Quelques-uns de ceux qui étaient là disaient en l’entendant : « Voilà qu’il appelle le prophète Élie ! » L’un d’eux courut tremper une éponge dans une boisson vinaigrée, il la mit au bout d’un roseau, et il lui donnait à boire, en disant : « Attendez ! Nous verrons bien si Élie vient le descendre de là ! » Mais Jésus, poussant un grand cri, expira.
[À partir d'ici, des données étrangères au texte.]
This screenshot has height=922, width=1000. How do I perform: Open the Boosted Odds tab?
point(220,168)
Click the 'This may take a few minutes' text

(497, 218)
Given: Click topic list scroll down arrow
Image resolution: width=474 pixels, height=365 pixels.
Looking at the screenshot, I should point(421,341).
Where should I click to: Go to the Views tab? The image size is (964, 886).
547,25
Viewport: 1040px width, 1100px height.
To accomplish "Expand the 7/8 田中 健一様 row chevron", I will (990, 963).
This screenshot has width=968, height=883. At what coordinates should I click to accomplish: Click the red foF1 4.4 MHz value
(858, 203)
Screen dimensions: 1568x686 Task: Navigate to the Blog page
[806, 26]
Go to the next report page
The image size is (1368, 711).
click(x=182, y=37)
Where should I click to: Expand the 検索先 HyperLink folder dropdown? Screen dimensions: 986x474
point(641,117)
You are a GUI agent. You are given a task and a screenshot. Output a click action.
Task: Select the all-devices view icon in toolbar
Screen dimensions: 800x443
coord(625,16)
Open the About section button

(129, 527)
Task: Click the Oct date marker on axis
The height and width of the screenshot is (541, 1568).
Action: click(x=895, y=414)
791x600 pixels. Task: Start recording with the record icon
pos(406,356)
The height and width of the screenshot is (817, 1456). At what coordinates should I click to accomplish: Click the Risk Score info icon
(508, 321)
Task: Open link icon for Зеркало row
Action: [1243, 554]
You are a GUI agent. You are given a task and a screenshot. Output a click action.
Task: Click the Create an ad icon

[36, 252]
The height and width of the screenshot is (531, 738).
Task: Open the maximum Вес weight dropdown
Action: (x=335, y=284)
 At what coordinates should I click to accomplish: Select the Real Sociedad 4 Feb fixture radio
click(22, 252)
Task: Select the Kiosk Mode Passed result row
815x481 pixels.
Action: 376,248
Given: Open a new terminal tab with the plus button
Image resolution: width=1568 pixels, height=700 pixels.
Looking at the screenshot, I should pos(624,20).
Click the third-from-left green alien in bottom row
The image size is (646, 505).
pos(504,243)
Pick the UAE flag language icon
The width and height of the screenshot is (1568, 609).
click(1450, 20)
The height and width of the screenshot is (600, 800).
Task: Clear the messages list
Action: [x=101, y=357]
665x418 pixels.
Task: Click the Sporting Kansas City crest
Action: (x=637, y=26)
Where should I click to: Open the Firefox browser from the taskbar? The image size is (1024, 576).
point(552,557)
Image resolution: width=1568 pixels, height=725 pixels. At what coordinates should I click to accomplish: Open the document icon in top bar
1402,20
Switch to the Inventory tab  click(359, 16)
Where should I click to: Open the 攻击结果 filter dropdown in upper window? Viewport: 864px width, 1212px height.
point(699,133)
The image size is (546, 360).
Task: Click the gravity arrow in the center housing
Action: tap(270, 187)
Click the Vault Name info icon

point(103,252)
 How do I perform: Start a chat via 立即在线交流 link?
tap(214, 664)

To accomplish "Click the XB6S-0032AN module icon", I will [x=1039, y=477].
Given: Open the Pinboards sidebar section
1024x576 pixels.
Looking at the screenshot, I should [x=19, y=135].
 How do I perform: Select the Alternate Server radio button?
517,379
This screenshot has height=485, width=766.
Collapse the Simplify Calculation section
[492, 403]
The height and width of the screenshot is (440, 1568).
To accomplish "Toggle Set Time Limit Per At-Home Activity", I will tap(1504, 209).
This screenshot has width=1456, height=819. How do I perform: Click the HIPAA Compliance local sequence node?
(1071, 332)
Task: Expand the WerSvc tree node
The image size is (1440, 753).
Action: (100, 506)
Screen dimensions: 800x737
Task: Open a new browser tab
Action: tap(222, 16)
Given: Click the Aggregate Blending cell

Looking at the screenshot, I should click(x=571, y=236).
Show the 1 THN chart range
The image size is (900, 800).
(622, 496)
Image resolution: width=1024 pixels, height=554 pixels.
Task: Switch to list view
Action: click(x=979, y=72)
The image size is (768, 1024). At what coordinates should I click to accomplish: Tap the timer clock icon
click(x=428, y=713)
Le rideau du Temple se déchira en deux, depuis le haut jusqu’en bas. Le centurion qui était là en face de Jésus, voyant comment il avait expiré, s’écria : « Vraiment, cet homme était le Fils de Dieu ! »
Il y avait aussi des femmes, qui regardaient de loin, et parmi elles, Marie Madeleine, Marie, mère de Jacques le petit et de José, et Salomé, qui suivaient Jésus et le servaient quand il était en Galilée, et encore beaucoup d’autres, qui étaient montées avec lui à Jérusalem.
Déjà le soir était venu ; or, comme c’était la veille du sabbat, le jour où il faut tout préparer, Joseph d’Arimathie intervint. C’était un homme influent, membre du Conseil, et il attendait lui aussi le royaume de Dieu. Il eut le courage d’aller chez Pilate pour demander le corps de Jésus.
Pilate, s’étonnant qu’il soit déjà mort, fit appeler le centurion, pour savoir depuis combien de temps Jésus était mort. Sur le rapport du centurion, il permit à Joseph de prendre le corps.
Joseph acheta donc un linceul, il descendit Jésus de la croix, l’enveloppa dans le linceul et le déposa dans un sépulcre qui était creusé dans le roc. Puis il roula une pierre contre l’entrée du tombeau.
Or, Marie Madeleine et Marie, mère de José, regardaient l’endroit où on l’avait mis.